SOURCE INFORMATION section start
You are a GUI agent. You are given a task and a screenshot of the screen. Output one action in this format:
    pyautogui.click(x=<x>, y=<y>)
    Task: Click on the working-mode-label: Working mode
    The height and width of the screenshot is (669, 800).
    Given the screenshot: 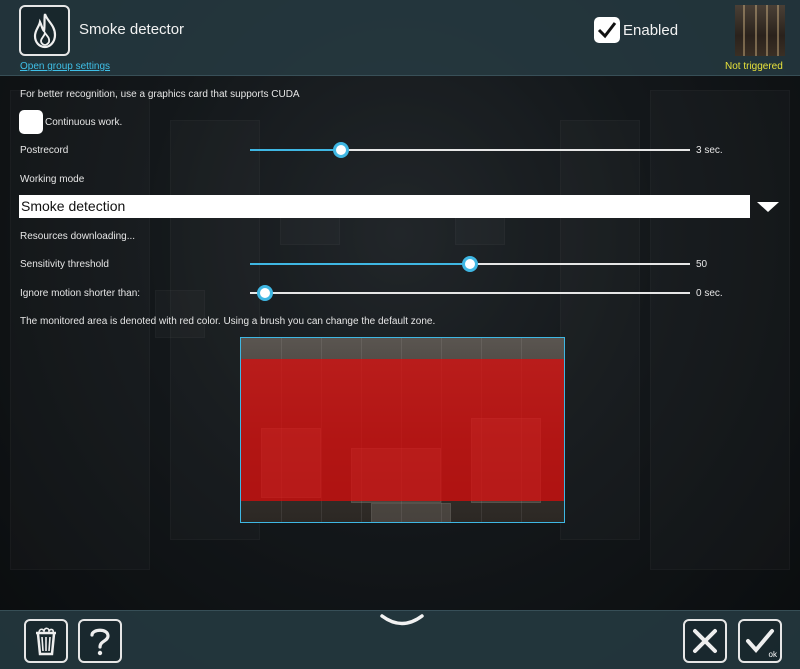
SOURCE INFORMATION section end
◆ **WHAT YOU HAVE TO DO**: Put every line of the entries above into a JSON list of strings, one string per line, with blank lines dropped. Leave the pictures out of your answer.

◆ **TASK RESPONSE**:
[
  "You are a GUI agent. You are given a task and a screenshot of the screen. Output one action in this format:",
  "    pyautogui.click(x=<x>, y=<y>)",
  "    Task: Click on the working-mode-label: Working mode",
  "    The height and width of the screenshot is (669, 800).",
  "    Given the screenshot: "
]